David Bettoni

Personal information
- Date of birth: 23 November 1971 (age 54)
- Place of birth: Saint-Priest, Metropolis of Lyon, France
- Height: 1.78 m (5 ft 10 in)
- Position: Midfielder

Youth career
- ASPTT Lyon
- Cannes

Senior career*
- Years: Team / Apps / (Gls)
- 1991–1996: Cannes / 30 / (0)
- 1993–1994: → Istres (loan) / 34 / (0)
- 1995–1996: → Olympique Alès (loan) / 19 / (0)
- 1996–1997: Avezzano / 15 / (0)
- 1997–1999: Alessandria / 34 / (1)
- 1999: Novara / 7 / (0)
- 1999–2000: Lucchese / 21 / (0)
- 2000–2001: Brescello / 20 / (1)
- 2002–2003: Créteil / 28 / (0)
- 2003–2004: Cannes / 7 / (0)
- Total:  / 215 / (2)

Managerial career
- 2006–2013: Cannes (youth)
- 2014–2016: Real Madrid B (assistant)
- 2016–2018: Real Madrid (assistant)
- 2019–2021: Real Madrid (assistant)
- 2023: FC Sion
- 2024–2025: Club Africain

= David Bettoni =

French footballer (born 1971)

David Bettoni (born 23 November 1971) is a French professional football manager and former player.

He is currently the assistant manager for the France national football team.

==Managerial career==
Bettoni first met Zidane when they were both playing for the youth side of Cannes.

Bettoni was invited at Real Madrid to work as a scout in 2013, identifying exciting young talents. Prior to landing in Madrid he was in charge of the system for bringing young players through at Cannes.

Bettoni joined the coaching staff of his friend, when Zidane was appointed as the head coach of Real Madrid Castilla in summer 2014.

Later, Bettoni followed Zidane, when the latter took charge at Real Madrid. However, the club later confirmed that Bettoni wasn't an assistant coach, but a member of the technical team that serves the first team and assists the head coach.

On 23 January 2021, Bettoni managed the team in a 4–1 away win against Alavés after head coach Zinedine Zidane tested positive for COVID-19.

In March 2023, Bettoni was named new head coach of Swiss side FC Sion. His first appointment as a head coach came to an abrupt end in May, after only ten games.
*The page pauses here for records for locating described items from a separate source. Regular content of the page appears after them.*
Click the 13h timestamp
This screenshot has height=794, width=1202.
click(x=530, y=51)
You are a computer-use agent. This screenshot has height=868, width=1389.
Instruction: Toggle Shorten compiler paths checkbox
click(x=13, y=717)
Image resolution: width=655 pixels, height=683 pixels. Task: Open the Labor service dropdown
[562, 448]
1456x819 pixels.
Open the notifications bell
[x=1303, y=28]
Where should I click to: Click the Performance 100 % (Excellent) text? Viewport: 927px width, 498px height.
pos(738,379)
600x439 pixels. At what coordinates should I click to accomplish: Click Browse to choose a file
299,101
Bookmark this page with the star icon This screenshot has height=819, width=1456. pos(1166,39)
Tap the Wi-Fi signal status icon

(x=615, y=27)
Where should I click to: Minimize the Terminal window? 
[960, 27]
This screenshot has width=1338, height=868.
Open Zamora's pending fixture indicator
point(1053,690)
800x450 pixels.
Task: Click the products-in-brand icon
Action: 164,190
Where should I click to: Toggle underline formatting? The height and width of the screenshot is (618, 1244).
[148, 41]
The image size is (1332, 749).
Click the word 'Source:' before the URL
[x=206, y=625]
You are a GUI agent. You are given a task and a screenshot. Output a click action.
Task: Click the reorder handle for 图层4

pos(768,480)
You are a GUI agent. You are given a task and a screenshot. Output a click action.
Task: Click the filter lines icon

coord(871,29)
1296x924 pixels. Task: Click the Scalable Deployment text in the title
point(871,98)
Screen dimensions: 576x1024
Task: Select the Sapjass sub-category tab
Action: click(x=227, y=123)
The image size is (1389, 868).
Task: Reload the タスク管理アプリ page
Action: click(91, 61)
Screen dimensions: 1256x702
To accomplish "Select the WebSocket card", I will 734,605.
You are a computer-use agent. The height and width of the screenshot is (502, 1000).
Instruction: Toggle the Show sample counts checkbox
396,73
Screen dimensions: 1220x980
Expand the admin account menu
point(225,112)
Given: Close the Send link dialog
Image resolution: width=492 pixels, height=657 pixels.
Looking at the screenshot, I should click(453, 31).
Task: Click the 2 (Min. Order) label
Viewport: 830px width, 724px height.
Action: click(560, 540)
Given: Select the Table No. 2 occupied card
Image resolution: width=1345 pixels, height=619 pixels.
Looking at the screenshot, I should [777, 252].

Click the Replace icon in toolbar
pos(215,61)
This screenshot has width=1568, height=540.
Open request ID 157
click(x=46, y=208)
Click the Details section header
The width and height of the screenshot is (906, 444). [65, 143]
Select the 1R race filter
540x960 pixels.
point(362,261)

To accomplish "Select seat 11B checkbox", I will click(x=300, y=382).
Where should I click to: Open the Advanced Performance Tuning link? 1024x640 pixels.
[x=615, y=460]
During his time at Sion, the team managed just two wins and two draws, along with six losses, the last of which was a 0–5 away loss to Romandy rivals Servette FC. According to Sion defender Reto Ziegler, he was terminated during half-time, after Sion was down 0–3 after only nine minutes. However, some confusion concerning these events exists, as Bettoni had returned to the bench after the break and reportedly announced his resignation the next day. At the time of his appointment, Sion were in 9th place (out of ten). They had slipped to last place following a 0–1 home loss to FC Winterthur, who thus overtook them, in Bettoni's second-to-last game on the sideline.
In July 2024 he joined club africain in Tunisia.